Security Council of the USSR
- State Emblem of the USSR

Agency overview
- Formed: 15 March 1990
- Preceding agency: Defense Council (Soviet Union);
- Dissolved: 26 December 1991
- Superseding agency: Security Council of the Russian Federation;
- Jurisdiction: Union of Soviet Socialist Republics
- Headquarters: Moscow, RSFSR, Soviet Union

= Security Council of the Soviet Union =

Security Council of the Union of Soviet Socialist Republics (1990–1991)

The Security Council of the Union of Soviet Socialist Republics (USSR) (Совет Безопасности СССР) was formed on March 15, 1990. The head of this organ was the President of the Soviet Union; he had the power to appoint and dismiss all members of the council. Article 127.3 of the USSR Constitution stipulated that the president of the USSR led the Security Council, which would develop recommendations to implement the all-union policy on national defense, nationality issues, state security, the pace and scope of economic reforms, economic and environmental security and hazards, coping with natural disasters and other emergencies, to ensure stability and legal order in Soviet society. Its members were confirmed by the Supreme Soviet of the Soviet Union.

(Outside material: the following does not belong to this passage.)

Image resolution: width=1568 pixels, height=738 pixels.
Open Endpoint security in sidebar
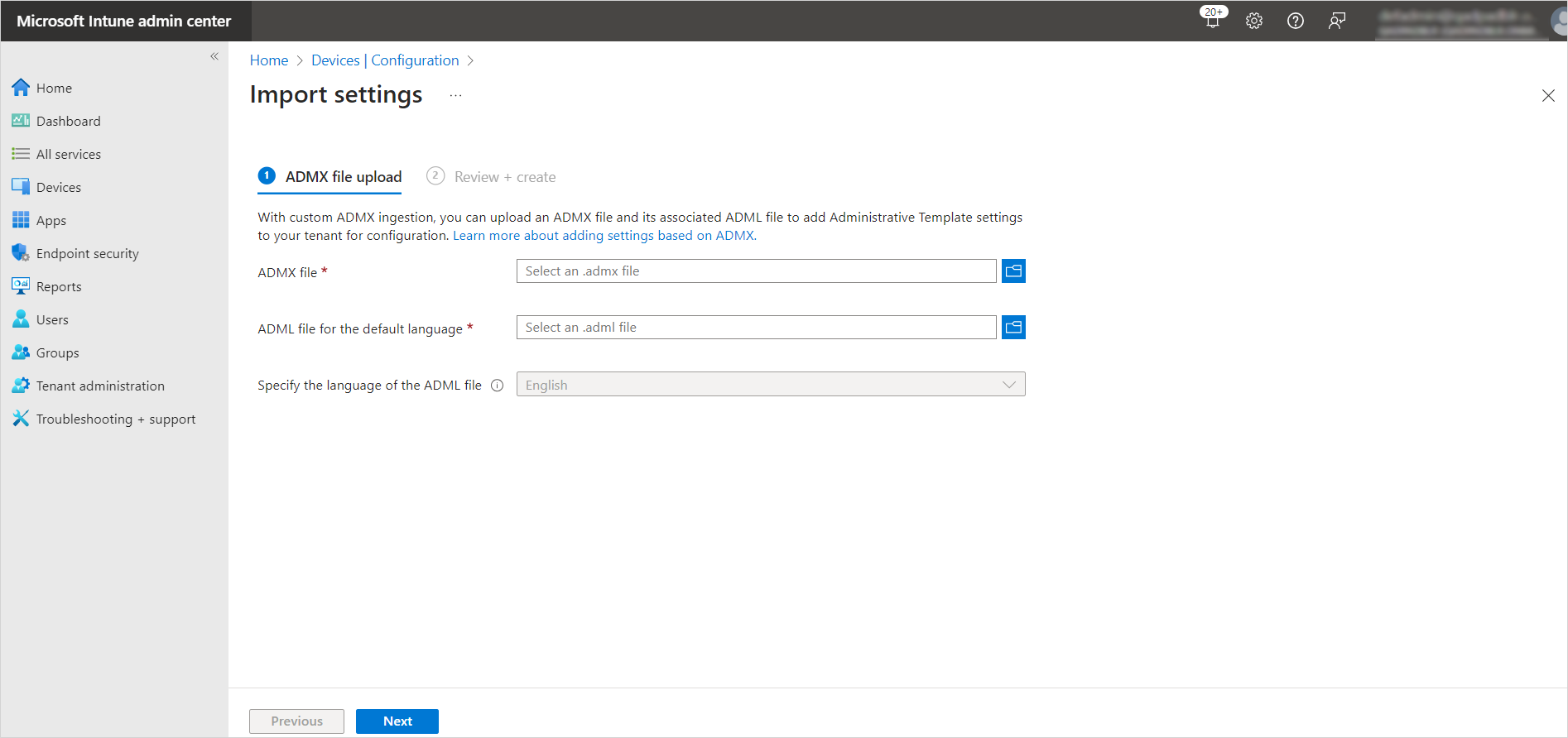87,254
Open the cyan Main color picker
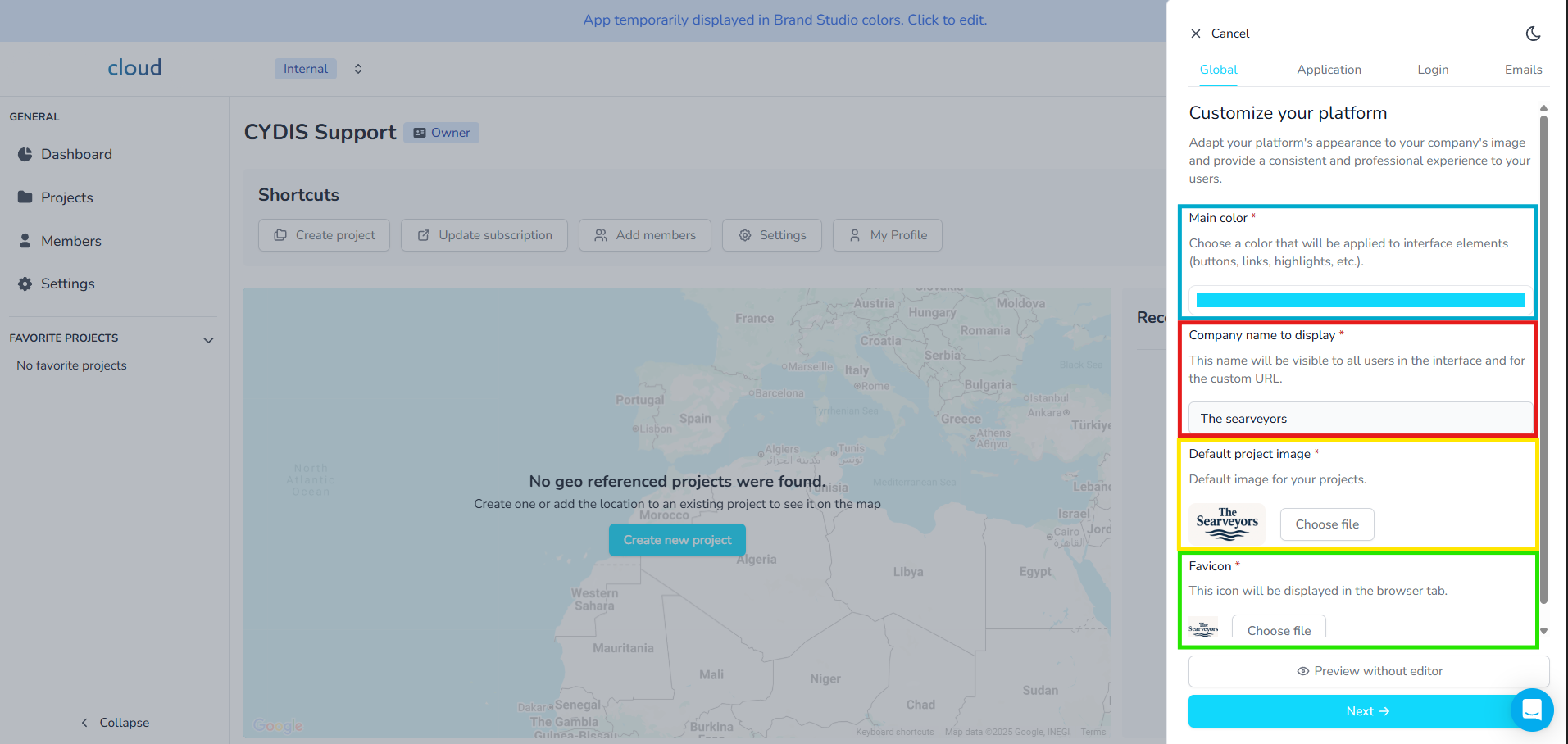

Its first members included Prime Minister Valentin Pavlov, Vice President Gennady Yanayev, Foreign Minister Alexander Bessmertnykh (politician), Defence Minister and Marshal of the Soviet Union Dmitry Yazov, KGB Chairman Vladimir Kryuchkov, Interior Minister Boris Pugo, along with two "special" members with full time council responsibilities: Vadim Bakatin (who focused on political affairs), and Yevgeny Primakov (who had responsibility for economic affairs). (Note: In April 1991, Ivan Korolyov (Иван Сергеевич Королёв; born 12 October 1942, Yeniseysk), who graduated from the Moscow State Institute of International Relations (MGIMO) of the Ministry of Foreign Affairs of the USSR in 1965, was an advisor to the Security Council of USSR.)